The work is being done by the Exome Aggregation Consortium, or ExAC, a group that hopes to use patterns in as many human exomes as possible to not only decode individual disease cases but also to tease out authentic disease culprits and define the risk they pose to carriers.

In the past, it has been tricky to amass and standardize exomes, which are often generated through independent efforts using inconsistent processes and analytical protocols, noted MacArthur, who leads the consortium.

With that in mind, he and his colleagues in the consortium have been drawing from multiple case-control studies of common, complex human diseases over the last few years to bring together information on 92,000 exomes so far.

The consortium has processed the complete exome set with a standard variant calling pipeline, using a system developed to scale up the number of exomes that can be considered together when searching for genetic variants.

After plucking out exome sequences from individuals with severe childhood disorders, other potentially Mendelian conditions, and their relatives, the researchers were left with a core set of more than 60,000 exomes, which comprise the ExAC exome reference set.

The sequenced individuals in the reference exome group are not necessarily healthy, MacArthur said, since many participants were recruited for common disease studies. Even so, the Mendelian disease frequency is expected to be comparable to that in the general population.

The dataset is a leap forward in both its size and geographical diversity compared to the exome-based variant information that was previously available from efforts such as the 1000 Genomes Project or the National Heart, Lung, and Blood Institute's Exome Sequencing Project, MacArthur explained.

In a principal component analysis of the ExAC data, for example, the team saw genetic clusters that coincided with European, African, Latino, South Asian, East Asian, and other populations. It is still missing large-scale exome sequence data for individuals from Middle Eastern populations, but hopes to obtain those in the future.
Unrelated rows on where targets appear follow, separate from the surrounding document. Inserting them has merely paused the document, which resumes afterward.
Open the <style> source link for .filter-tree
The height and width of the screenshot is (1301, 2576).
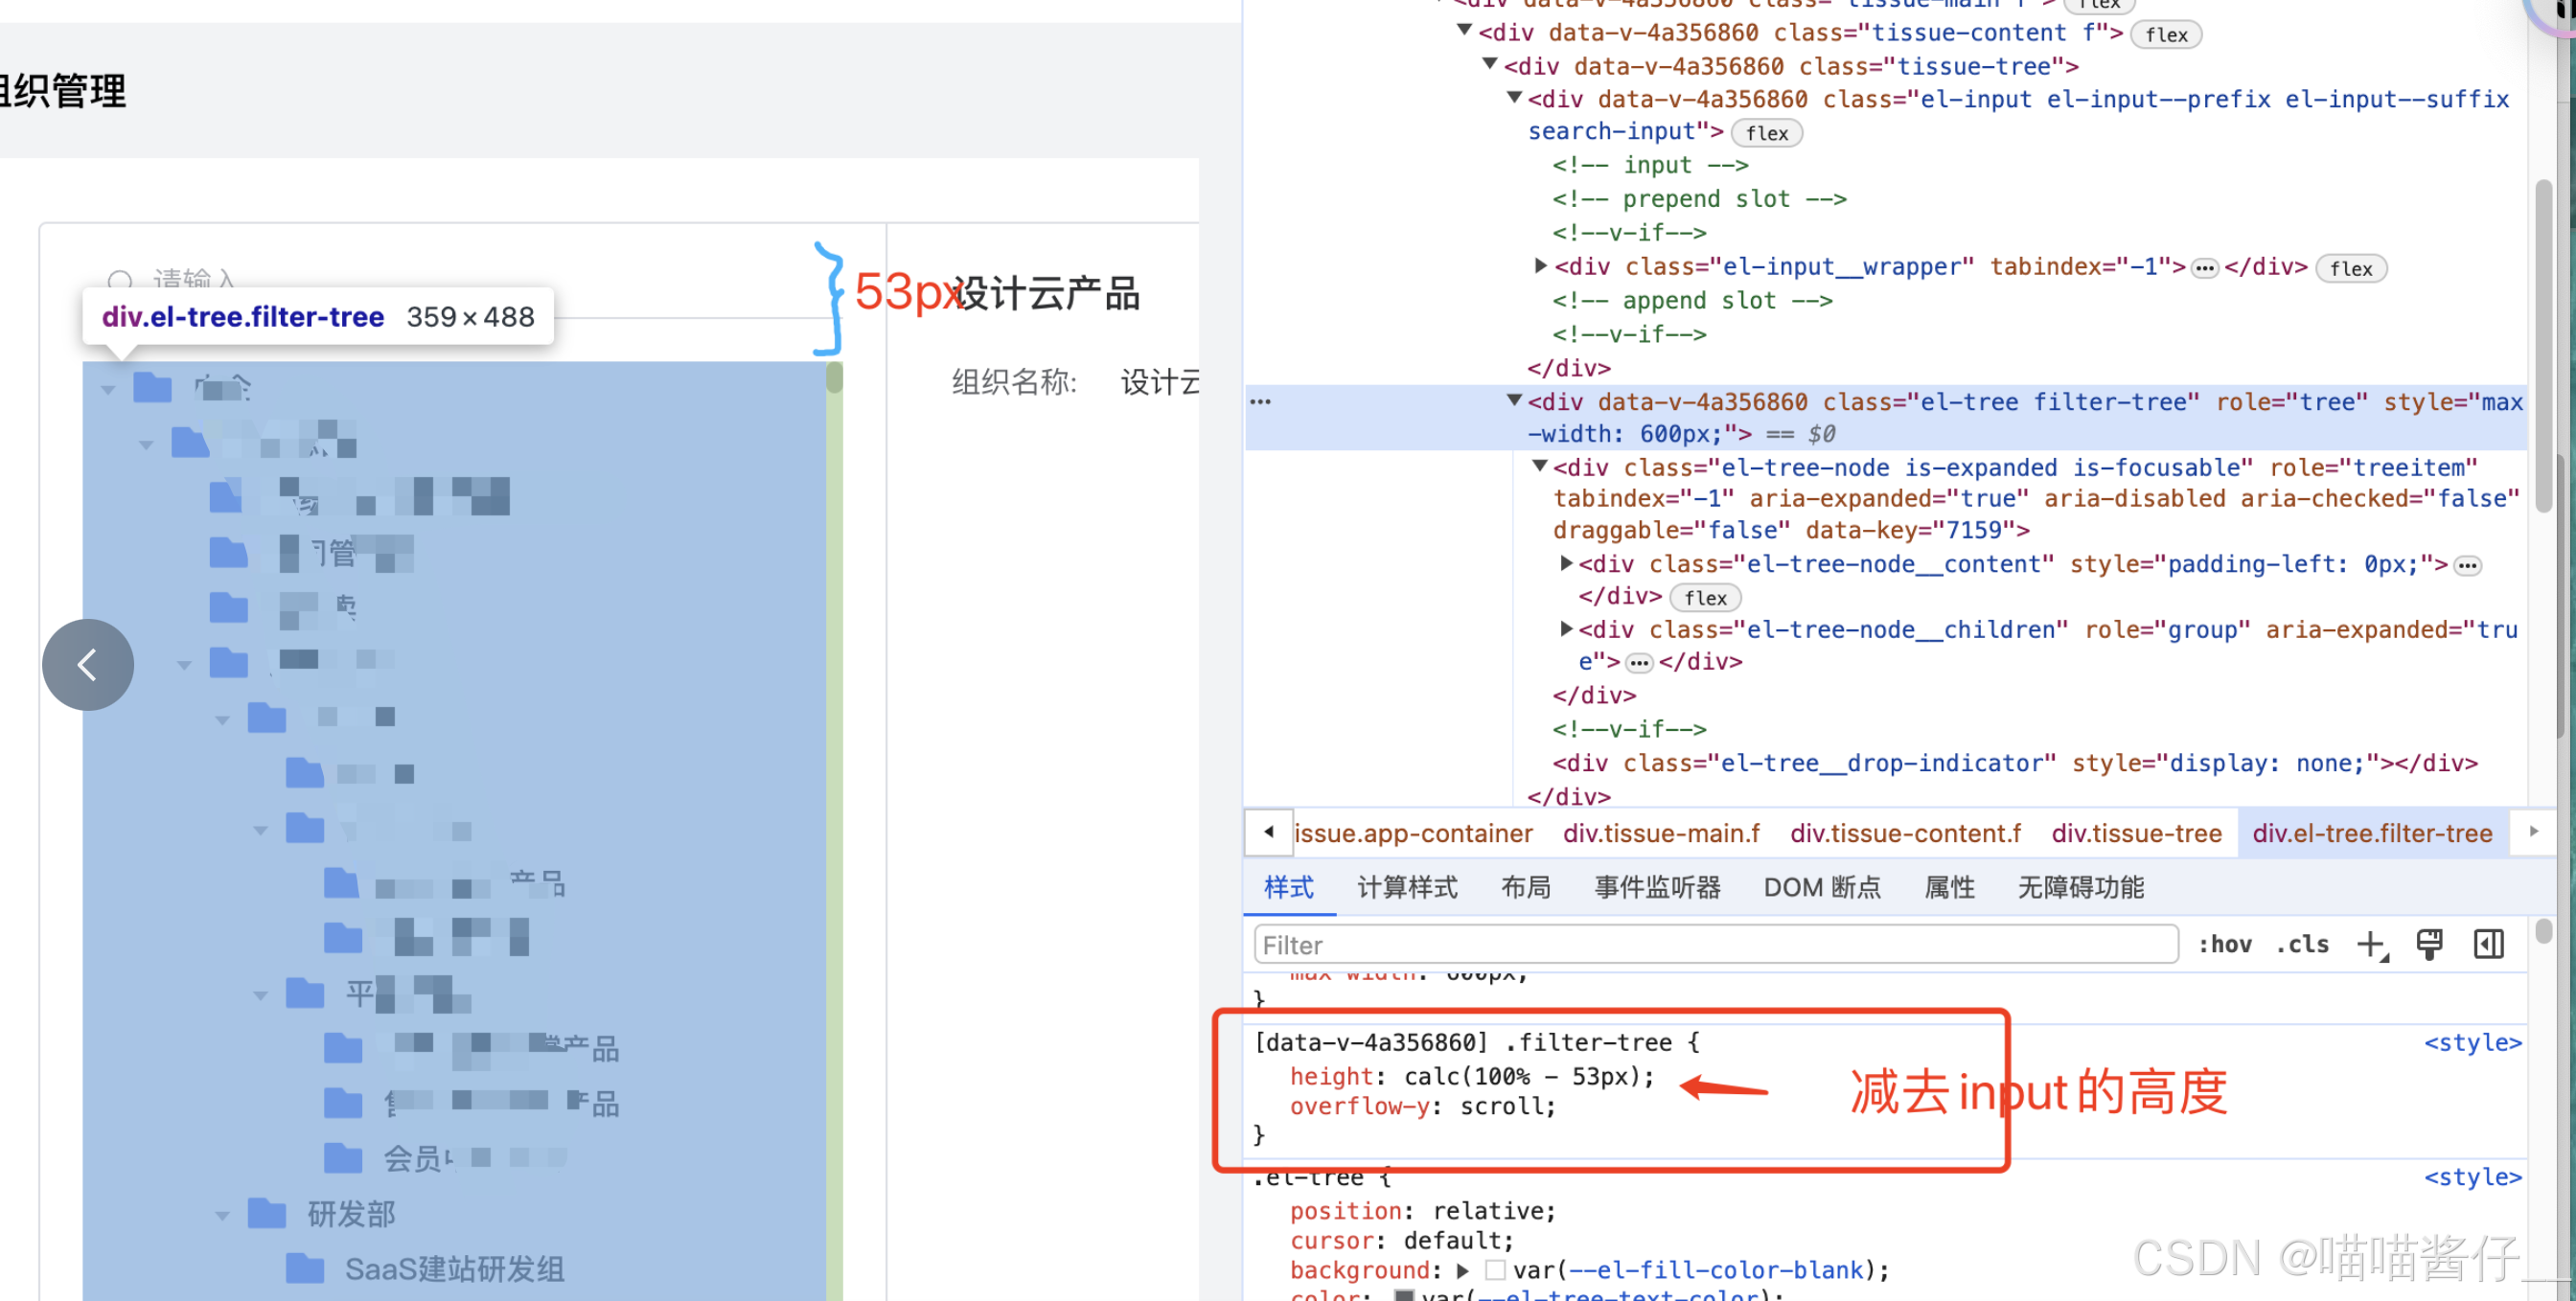pos(2472,1043)
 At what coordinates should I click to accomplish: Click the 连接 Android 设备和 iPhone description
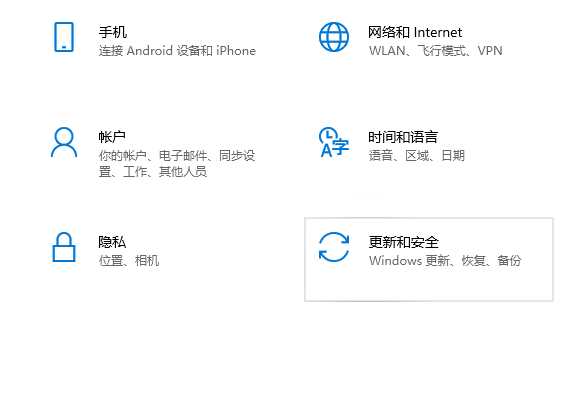(x=177, y=50)
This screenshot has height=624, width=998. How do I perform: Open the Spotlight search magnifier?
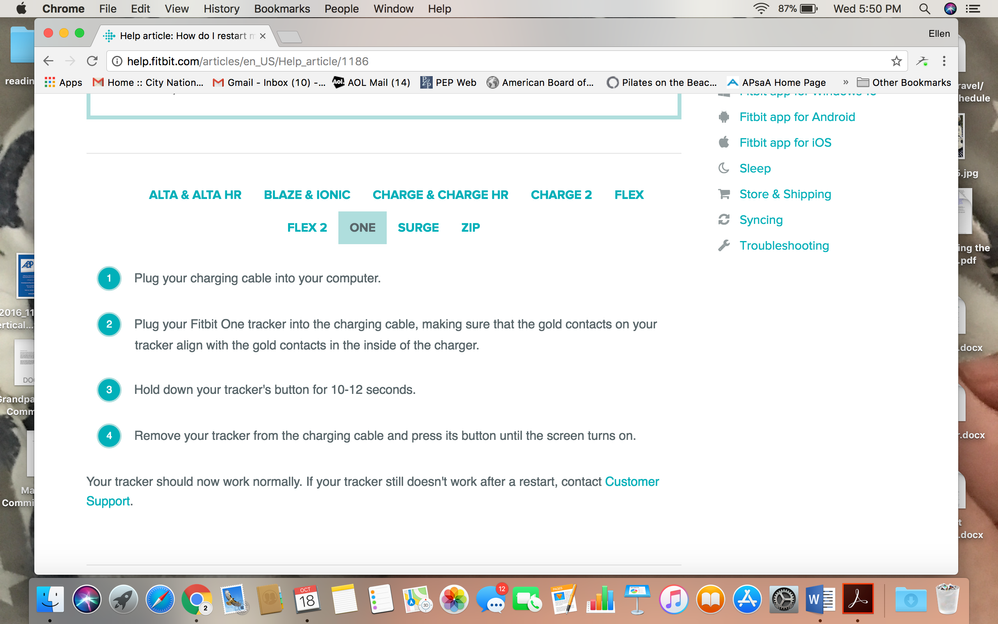pos(924,9)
Those involved in the effort expect the large-scale exome sequence data to prompt more accurate clinical interpretations of risk variants and their impacts.

To illustrate such utility, MacArthur pointed to a missense mutation in the CIRH1A gene that was previously implicated in liver disease risk in individuals from an Ojibway Cree population in Quebec through the Native American Indian Childhood Cirrhosis project.

As it turned out, the same SNP turned up in three ExAC data from individuals from a Latino population for whom phenotypic data was available. Though two of the individuals were diabetic, none suffered from unusual liver traits or symptoms.

And because no other mutations in CIRH1A have been linked to liver problems during more than a decade of follow-up studies and functional analysis, MacArthur noted that the risk SNP proposed initially may be a have been a false-positive result, with the original SNP potentially tagging another yet unidentified causal variant.

The ExAC collection can provide insight into the penetrance of variants in well-documented disease genes, too, he noted. For instance, the team saw far more individuals than anticipated in the ExAC exome — and in data from collaborators at 23andMe — who carried mutations in PRNP, a gene linked to prion disease.

Nevertheless, the types of mutations found in individuals with documented prion disease often differed from those in unaffected controls, highlighting fully penetrant and harmless variants.

Falling between them were mutations with intermediate penetrance that could be estimated based on prion disease frequency data, MacArthur explained.

Finally, he noted that the ExAC collection is expected to offer insight into parts of the protein-coding genome that are relatively impervious to change due to selective constraints.

ExAC announced a public data release last fall at the American Society of Human Genetics meeting in San Diego. The ExAC browser is designed to look not only at a variant and its expected impact on a gene, but also the frequency of the variant in different populations and the quality of the variant call.